--- What to produce ---
In the entries that follow, how many lines hold "Open"? Nothing but the number is expected.

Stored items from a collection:
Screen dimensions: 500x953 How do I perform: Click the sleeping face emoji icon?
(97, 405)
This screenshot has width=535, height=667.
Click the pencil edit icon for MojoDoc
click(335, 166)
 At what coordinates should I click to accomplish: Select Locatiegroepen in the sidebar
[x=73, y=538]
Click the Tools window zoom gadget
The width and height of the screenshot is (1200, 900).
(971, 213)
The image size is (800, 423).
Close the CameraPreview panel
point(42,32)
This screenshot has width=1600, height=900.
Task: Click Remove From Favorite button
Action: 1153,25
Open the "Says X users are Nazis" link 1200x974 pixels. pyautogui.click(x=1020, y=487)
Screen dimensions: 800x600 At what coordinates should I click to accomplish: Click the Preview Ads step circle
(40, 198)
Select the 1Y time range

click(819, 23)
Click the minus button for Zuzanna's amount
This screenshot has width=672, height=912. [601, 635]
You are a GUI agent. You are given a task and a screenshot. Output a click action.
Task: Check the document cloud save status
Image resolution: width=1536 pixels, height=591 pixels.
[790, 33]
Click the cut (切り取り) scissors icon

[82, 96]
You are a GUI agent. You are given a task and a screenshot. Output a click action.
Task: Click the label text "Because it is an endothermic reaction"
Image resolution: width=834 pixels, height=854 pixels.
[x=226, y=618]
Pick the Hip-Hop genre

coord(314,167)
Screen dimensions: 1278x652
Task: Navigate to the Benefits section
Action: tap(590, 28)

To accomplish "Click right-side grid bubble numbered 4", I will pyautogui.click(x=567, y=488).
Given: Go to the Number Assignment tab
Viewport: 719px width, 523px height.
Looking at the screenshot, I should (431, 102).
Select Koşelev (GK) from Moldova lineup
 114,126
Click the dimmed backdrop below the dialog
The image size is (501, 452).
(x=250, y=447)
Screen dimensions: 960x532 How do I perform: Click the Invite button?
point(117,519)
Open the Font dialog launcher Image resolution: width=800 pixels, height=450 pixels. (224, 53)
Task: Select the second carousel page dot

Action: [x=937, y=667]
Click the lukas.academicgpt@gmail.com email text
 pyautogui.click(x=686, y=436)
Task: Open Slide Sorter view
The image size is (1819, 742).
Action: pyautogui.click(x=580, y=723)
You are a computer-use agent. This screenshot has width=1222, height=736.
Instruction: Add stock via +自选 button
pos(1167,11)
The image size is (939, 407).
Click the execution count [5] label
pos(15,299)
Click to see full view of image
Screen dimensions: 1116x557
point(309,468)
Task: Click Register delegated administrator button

--- Response area ---
3